-- PROVIDED TEXT follows --
Saturday, June 1, 2013

6/1/13 update

Total Anomalous Pulmonary Venous Return Total Anomalous Pulmonary Venous Return  Total Anomalous Pulmonary Venous Return  I HATE THAT WORD


As I look at my son he looks fine to me. It's what I can't see that is the problem that's whats killing me. Knowing that my son will have his chest opened up and his life will be in the hands of doctors. I know medicine has come along way and technology saves lives everyday, but this is my baby my tiny baby. UGHHH I want to scream.
-- PROVIDED TEXT concluded --
-- DATA PROVIDED follows --
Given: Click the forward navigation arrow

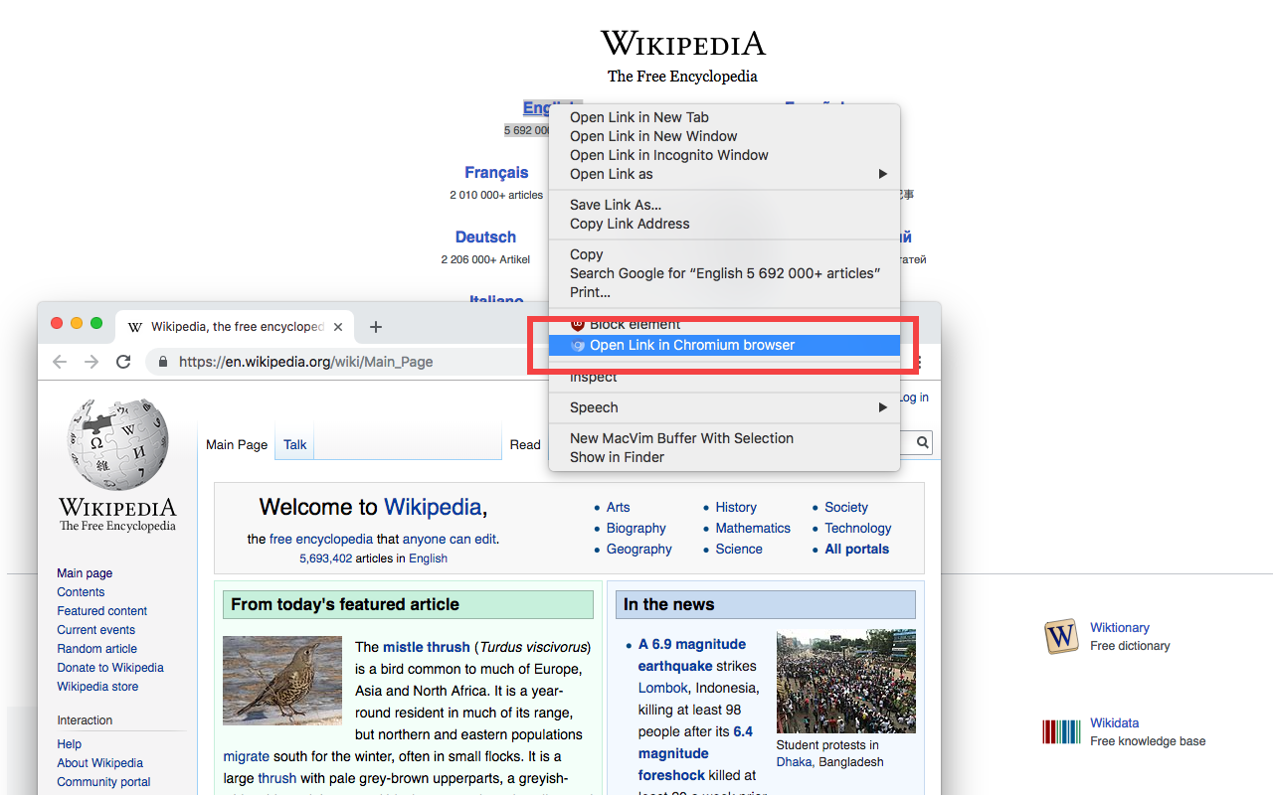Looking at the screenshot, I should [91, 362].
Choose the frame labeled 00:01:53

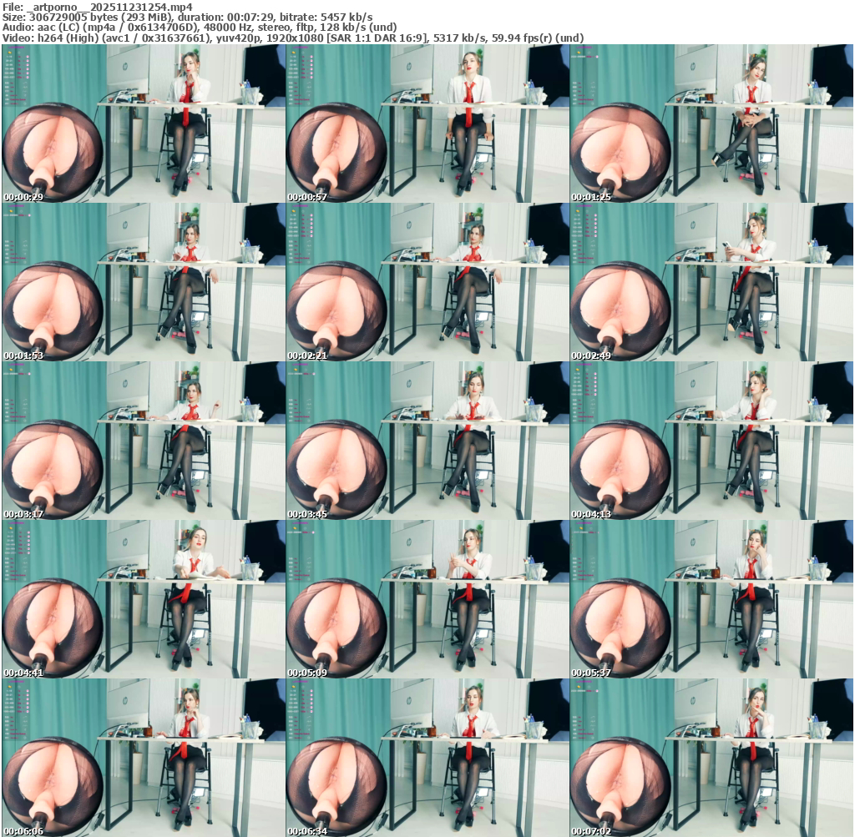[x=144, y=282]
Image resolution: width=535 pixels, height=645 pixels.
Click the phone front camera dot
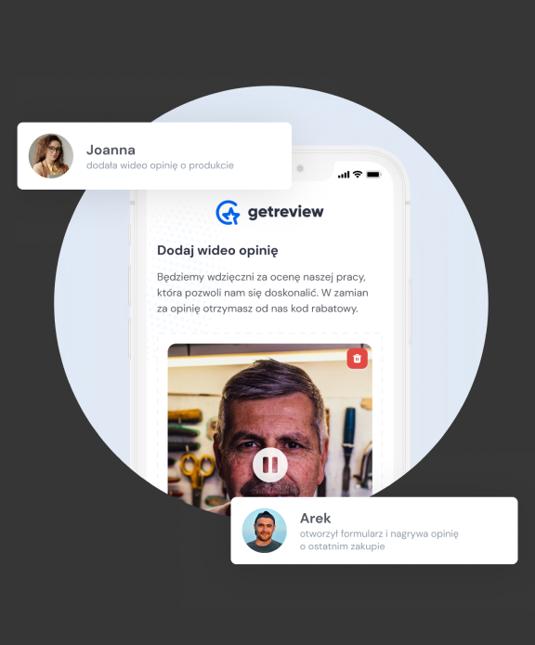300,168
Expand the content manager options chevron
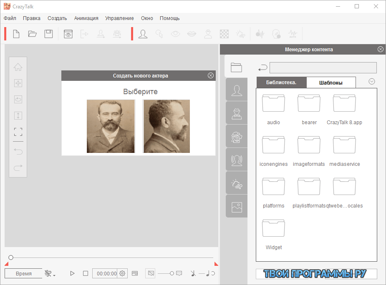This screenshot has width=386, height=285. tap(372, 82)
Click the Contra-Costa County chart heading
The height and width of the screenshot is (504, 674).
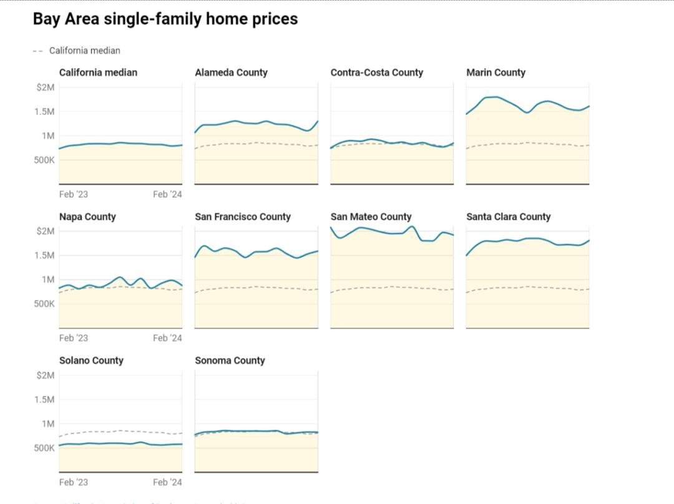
-- DATA PROVIDED concluded --
-- DATA PROVIDED follows --
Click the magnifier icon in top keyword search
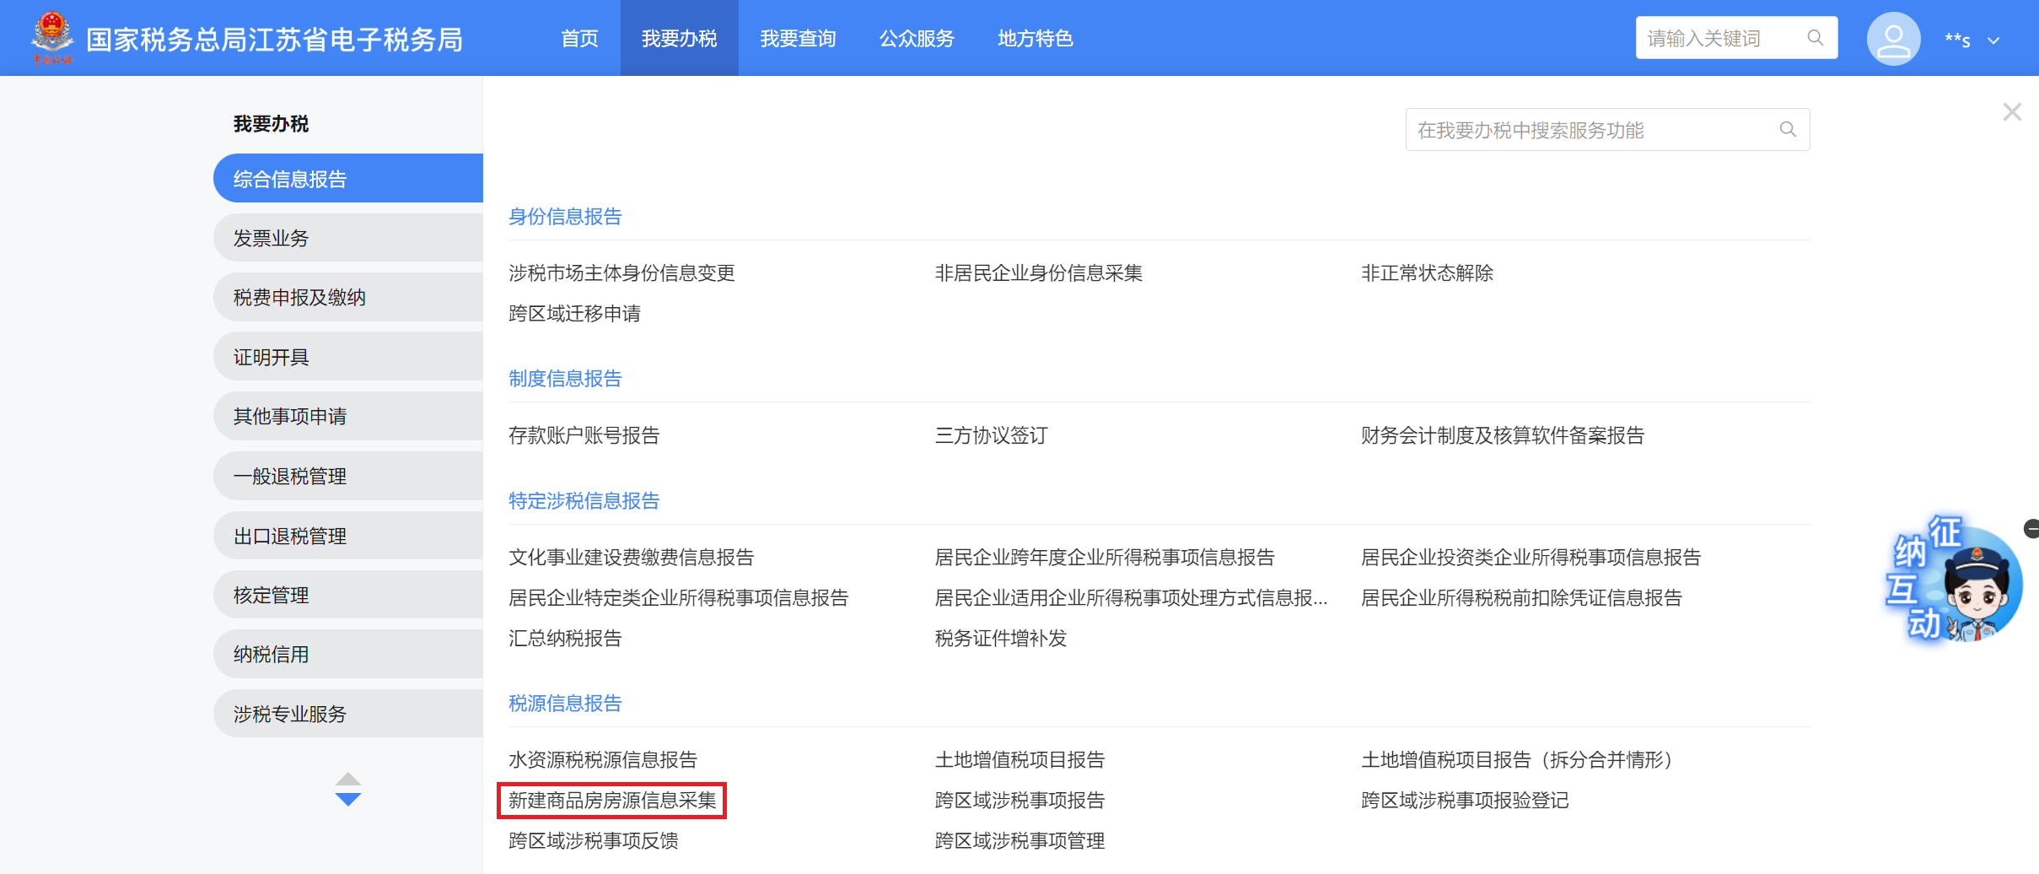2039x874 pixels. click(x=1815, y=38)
-- DATA PROVIDED concluded --
-- DATA PROVIDED follows --
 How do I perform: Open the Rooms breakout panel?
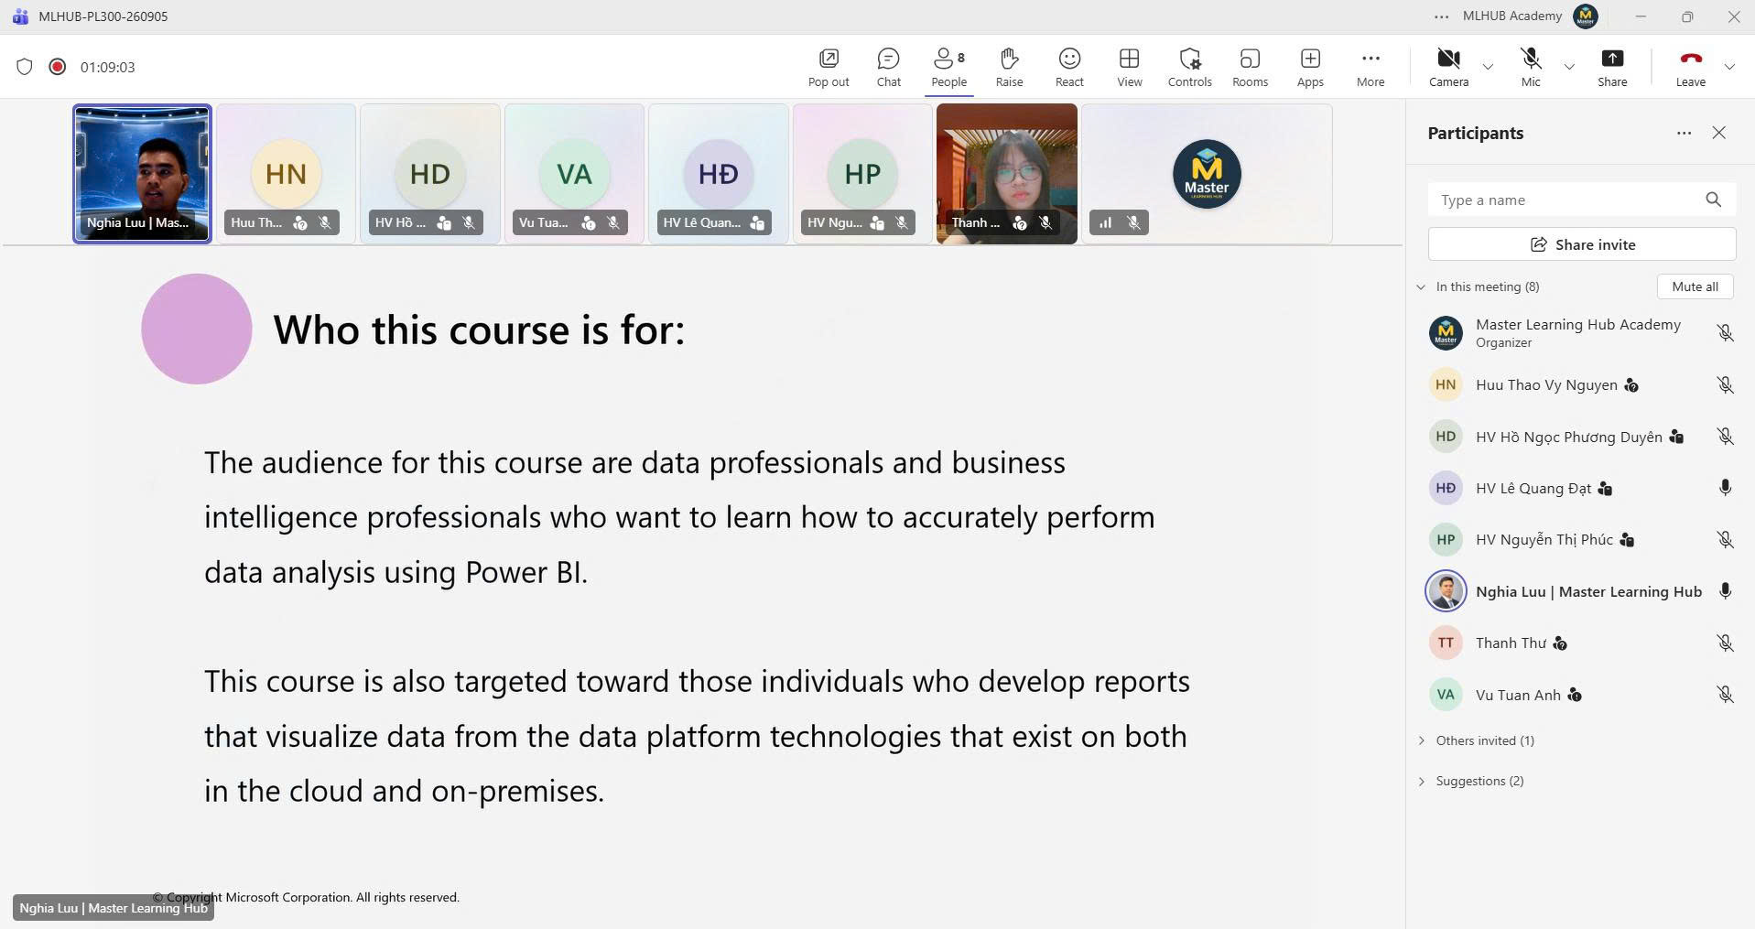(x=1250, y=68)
-- DATA PROVIDED concluded --
→ SET OF TASKS:
- A) From the June 1, 2013 post above, list every sentence in the paragraph beginning "As I look at my son" that contains the word "I".
- B) Please carry on the June 1, 2013 post from its last sentence, keeping the same voice.

→ TASK-BY-TASK ANSWERS:
- A)
1. As I look at my son he looks fine to me.
2. It's what I can't see that is the problem that's whats killing me.
3. I know medicine has come along way and technology saves lives everyday, but this is my baby my tiny baby.
4. UGHHH I want to scream.

- B)
Tuesday is the first cardiologist appointment and Tuesday can't come fast enough. I have so many concerns and questions to ask the doctor's. I'm still watching Cole sleep and breath and sleep is what he does a lot. I'm still terrified he will pass in his sleep. The Doctor said that won't happen but how does he know for sure. Cole looks like he really struggles to breathe at times and that scares me more than I can explain,

 He looks like he is gaining weight which is a great thing but also scary because the faster he gains the sooner the OHS is. Cole eats every 2 hours about 2 ounces. He loves me a lot Dylan teases me that Cole only wants Mommy. I'm not sure if that is true but as the days pass our bond grows stronger. Cole is a fighter he will get through this he is tough I keep telling myself.